It is recommended to use nvm to manage multiple node versions.

PNPM

pnpm v9+ required

If you haven't installed pnpm, you can install it with the following command:

npm install pnpm -g

Install dependencies

pnpm i

2. Backend(Rust)

rust v1.94.0+ required

Install tools: https://www.rust-lang.org/tools/install

3. Tauri

Install Tauri Prerequisites: https://tauri.app/start/prerequisites/

4. Download Model Files

Download the required model files from one of the following sources:

  1. GitHub Release: model.zip - Contains all required files
  2. Hugging Face: moyangzhan/mango-finder - Manually download the following files:
    • *.onnx model files
    • *_tokenizer.json tokenizer files
    • whisper-small-q8_0.bin

After downloading, extract the files to the src-tauri/assets/model directory.

Required Files:

  • embedding.onnx
  • embedding_tokenizer.json
  • vision.onnx
  • vision_tokenizer.json
  • whisper-small-q8_0.bin

5. Whisper.cpp Dependencies

The audio transcription feature uses whisper.cpp. Different operating systems require different dependencies.

Windows

Compiling on Windows requires CMake and LLVM/Clang 18 (Note: LLVM 19/20/22 have compatibility issues, please use LLVM 18).

  1. Install CMake 4.3

    Download from cmake-4.3.0

  2. Download and Install LLVM 18

    • Visit LLVM 18.1.8 Release
    • Download LLVM-18.1.8-win64.exe
    • Check "Add LLVM to the system PATH for all users" during installation
  3. Verify installation

    cmake --version
    clang --version

    The clang version should show 18.1.8

  4. Set environment variables (permanent)
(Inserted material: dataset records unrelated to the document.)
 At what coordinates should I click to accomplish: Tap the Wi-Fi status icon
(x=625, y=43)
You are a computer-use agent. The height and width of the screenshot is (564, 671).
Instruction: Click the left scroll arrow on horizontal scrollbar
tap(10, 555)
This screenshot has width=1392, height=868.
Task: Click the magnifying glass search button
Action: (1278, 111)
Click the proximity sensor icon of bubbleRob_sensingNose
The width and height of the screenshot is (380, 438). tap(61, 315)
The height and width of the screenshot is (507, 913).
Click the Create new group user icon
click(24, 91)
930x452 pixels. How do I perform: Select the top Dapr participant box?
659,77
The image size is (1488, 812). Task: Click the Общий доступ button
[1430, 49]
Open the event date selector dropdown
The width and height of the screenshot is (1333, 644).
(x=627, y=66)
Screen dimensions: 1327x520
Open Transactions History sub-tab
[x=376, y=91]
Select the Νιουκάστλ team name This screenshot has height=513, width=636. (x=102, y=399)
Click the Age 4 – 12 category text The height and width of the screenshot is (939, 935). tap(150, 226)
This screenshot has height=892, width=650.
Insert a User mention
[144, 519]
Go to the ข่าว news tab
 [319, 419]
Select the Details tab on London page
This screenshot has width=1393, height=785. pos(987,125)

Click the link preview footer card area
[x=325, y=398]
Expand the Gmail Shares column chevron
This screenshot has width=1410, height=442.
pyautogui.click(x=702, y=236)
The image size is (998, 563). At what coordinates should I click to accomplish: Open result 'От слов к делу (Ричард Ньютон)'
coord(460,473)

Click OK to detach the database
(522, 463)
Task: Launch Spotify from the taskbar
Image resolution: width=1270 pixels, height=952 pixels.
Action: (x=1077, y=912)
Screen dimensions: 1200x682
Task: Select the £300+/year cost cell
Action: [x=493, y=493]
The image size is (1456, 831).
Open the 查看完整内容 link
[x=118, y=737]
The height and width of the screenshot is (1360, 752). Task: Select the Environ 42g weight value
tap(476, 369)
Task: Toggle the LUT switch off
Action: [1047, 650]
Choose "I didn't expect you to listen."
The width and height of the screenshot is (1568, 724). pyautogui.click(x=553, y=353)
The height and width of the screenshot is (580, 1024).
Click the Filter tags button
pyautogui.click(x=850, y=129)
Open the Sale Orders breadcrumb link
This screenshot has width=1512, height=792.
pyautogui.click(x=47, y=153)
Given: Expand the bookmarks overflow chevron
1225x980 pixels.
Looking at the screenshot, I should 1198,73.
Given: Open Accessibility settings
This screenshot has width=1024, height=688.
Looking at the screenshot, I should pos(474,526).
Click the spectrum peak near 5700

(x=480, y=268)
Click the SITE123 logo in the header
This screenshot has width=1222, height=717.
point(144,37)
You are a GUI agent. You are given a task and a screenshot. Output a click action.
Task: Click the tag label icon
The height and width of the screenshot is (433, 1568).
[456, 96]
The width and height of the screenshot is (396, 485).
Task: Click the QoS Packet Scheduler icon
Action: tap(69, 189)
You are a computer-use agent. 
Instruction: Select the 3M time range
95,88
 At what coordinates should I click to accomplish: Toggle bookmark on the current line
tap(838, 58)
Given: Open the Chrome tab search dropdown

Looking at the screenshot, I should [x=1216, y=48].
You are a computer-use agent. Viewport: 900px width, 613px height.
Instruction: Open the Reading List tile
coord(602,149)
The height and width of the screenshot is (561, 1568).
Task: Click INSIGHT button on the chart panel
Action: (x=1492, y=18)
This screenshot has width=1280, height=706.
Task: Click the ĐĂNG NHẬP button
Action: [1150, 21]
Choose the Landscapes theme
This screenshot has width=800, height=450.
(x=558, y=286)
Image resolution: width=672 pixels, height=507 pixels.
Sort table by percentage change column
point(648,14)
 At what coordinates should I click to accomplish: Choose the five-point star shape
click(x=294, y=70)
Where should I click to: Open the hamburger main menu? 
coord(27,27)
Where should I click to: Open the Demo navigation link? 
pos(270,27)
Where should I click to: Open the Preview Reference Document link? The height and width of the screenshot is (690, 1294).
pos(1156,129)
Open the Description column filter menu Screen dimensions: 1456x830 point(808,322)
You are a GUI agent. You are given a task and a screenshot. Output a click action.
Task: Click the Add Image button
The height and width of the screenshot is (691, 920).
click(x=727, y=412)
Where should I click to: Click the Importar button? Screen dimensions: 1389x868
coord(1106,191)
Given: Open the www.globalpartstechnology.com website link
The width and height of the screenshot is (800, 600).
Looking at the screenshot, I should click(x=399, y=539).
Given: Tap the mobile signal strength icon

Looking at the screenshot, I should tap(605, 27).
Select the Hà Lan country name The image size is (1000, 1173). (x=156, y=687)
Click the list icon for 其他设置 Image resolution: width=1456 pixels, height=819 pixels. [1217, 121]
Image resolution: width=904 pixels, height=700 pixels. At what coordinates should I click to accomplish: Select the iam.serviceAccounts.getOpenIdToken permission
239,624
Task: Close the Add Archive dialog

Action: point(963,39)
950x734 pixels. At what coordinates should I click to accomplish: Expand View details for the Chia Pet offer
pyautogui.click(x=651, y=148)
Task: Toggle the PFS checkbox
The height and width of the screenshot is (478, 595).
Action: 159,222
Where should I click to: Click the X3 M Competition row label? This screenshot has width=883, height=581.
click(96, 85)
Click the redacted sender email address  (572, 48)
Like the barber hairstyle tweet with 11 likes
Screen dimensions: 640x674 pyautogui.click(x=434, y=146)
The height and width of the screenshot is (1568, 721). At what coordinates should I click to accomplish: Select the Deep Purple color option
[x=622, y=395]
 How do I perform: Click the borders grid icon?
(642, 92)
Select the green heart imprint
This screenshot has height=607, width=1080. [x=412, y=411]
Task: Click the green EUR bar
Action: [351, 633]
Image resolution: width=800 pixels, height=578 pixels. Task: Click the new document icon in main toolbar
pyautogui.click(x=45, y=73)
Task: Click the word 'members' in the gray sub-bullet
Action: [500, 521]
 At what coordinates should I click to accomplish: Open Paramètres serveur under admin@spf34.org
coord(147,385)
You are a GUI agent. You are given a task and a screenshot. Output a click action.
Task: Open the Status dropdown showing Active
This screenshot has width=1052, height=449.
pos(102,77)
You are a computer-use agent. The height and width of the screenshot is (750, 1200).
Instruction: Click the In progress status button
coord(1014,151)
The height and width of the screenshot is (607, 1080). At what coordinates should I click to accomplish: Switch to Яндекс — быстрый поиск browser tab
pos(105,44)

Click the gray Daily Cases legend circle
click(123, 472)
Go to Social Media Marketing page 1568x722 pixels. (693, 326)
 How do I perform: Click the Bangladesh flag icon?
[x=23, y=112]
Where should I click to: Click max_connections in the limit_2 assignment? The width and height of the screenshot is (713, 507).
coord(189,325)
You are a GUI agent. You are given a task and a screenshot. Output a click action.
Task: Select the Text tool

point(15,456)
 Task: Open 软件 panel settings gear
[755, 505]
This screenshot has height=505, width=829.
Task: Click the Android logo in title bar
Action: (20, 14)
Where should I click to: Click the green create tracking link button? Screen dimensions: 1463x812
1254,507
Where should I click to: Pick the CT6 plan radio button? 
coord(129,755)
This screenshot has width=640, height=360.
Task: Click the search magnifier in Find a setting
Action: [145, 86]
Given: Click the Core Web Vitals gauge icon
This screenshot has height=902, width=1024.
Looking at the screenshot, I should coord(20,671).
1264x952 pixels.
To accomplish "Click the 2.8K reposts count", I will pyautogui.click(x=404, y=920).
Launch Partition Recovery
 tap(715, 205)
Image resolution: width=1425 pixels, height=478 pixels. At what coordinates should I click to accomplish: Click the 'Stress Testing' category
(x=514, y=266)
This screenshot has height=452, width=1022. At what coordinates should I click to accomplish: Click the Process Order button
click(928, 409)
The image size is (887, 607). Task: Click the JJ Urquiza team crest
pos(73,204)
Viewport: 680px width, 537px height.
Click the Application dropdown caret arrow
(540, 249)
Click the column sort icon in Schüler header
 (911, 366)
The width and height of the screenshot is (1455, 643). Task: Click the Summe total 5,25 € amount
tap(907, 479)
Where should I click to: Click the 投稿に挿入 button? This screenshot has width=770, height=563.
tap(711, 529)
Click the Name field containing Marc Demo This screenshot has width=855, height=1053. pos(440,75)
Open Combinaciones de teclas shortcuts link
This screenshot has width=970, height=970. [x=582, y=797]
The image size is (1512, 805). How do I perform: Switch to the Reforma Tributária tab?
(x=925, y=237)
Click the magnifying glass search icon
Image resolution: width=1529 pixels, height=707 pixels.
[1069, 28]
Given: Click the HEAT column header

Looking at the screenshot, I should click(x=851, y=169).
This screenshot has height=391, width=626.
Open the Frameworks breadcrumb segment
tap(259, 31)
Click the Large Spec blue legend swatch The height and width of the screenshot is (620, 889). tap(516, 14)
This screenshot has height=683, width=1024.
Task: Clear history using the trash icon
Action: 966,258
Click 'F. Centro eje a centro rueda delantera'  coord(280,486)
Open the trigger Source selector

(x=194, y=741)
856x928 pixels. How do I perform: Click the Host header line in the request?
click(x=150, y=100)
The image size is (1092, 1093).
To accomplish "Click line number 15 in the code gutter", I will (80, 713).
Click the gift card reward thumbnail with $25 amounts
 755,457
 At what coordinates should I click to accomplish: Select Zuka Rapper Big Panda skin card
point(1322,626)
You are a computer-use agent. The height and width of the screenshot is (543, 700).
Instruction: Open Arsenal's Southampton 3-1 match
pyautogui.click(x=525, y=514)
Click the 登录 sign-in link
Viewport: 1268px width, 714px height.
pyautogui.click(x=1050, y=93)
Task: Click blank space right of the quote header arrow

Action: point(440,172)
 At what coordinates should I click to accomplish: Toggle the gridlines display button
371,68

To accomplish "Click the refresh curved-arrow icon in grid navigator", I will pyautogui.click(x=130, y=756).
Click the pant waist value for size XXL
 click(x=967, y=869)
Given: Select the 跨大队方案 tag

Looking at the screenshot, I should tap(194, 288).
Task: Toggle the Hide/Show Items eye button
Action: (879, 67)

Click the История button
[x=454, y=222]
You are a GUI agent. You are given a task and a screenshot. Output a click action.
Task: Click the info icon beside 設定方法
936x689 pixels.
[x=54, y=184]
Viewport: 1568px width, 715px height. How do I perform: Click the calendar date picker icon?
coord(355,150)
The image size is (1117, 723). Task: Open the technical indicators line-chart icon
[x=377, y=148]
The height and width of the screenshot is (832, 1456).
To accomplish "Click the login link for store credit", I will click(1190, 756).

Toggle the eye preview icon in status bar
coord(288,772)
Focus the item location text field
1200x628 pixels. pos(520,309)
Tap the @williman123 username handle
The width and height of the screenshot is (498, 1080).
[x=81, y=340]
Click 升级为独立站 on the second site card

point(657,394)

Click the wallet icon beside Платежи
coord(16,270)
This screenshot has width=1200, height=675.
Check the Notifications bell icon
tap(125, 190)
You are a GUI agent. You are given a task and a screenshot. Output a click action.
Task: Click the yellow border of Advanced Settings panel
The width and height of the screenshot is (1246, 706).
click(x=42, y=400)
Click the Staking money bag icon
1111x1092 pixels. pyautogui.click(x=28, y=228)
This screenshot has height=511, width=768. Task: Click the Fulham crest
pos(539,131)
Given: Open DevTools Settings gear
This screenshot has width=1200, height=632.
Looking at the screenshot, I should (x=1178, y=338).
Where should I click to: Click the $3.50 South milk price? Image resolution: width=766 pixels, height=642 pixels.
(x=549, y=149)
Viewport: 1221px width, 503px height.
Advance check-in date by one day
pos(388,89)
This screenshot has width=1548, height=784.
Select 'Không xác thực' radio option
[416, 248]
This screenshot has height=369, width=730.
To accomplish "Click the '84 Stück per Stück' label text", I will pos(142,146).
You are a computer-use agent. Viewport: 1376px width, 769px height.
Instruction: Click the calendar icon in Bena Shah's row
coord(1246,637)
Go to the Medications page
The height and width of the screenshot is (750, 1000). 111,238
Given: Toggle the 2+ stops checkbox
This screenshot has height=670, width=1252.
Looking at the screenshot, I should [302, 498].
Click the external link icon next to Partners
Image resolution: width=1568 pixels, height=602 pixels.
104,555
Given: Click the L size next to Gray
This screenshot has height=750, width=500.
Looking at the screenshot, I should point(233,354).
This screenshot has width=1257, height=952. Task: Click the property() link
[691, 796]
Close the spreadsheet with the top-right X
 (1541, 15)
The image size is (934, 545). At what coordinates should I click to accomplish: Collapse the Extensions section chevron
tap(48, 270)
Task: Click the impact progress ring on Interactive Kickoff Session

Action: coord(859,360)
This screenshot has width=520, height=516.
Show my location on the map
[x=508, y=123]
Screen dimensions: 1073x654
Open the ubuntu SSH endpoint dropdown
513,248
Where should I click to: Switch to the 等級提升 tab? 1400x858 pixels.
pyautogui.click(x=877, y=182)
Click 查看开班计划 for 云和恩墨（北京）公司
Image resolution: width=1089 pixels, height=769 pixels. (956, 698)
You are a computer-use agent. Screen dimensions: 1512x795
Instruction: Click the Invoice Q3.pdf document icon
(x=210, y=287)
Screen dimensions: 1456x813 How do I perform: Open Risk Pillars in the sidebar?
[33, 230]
    • Press Win + R, type sysdm.cpl, press Enter
    • Click "Advanced" tab β†’ "Environment Variables"
    • Under "User variables", click "New" and add:
    Variable name Value
    CXXFLAGS /utf-8
    CFLAGS /utf-8
    • Click OK and restart your terminal for changes to take effect
  5. Build the project (first time only)

    Open "x64 Native Tools Command Prompt for VS 2022" (search from Start Menu), then build:

    cd your-project-path\src-tauri
    cargo build

    ⚠️ Important Notes:

    • The /utf-8 flag is required to resolve encoding issues
    • If previous build failed, run cargo clean -p whisper-rs-sys to clear cache first
    • After whisper is compiled successfully, subsequent builds can use pnpm tauri dev directly in any terminal
    • VSCode's rust-analyzer plugin auto-checks code on startup. Without MSVC environment, whisper-rs-sys build will fail and show as red in target/debug/build directory. If you've successfully built in "x64 Native Tools Command Prompt for VS 2022", you can ignore this error

macOS

  1. Install Xcode Command Line Tools (if not already installed):

    xcode-select --install
  2. Install CMake:

    brew install cmake
  3. Set environment variables (required for Apple Silicon):

    For Apple Silicon Macs (M1/M2/M3), you need to set the following environment variables:

    Variable Value Purpose
    CFLAGS -U__ARM_FEATURE_MATMUL_INT8 Avoid whisper.cpp compilation issues on ARM
    MACOSX_DEPLOYMENT_TARGET 10.15 Set minimum supported macOS version (Catalina)

    Temporary (current terminal session):

    export CFLAGS="-U__ARM_FEATURE_MATMUL_INT8"
    export MACOSX_DEPLOYMENT_TARGET="10.15"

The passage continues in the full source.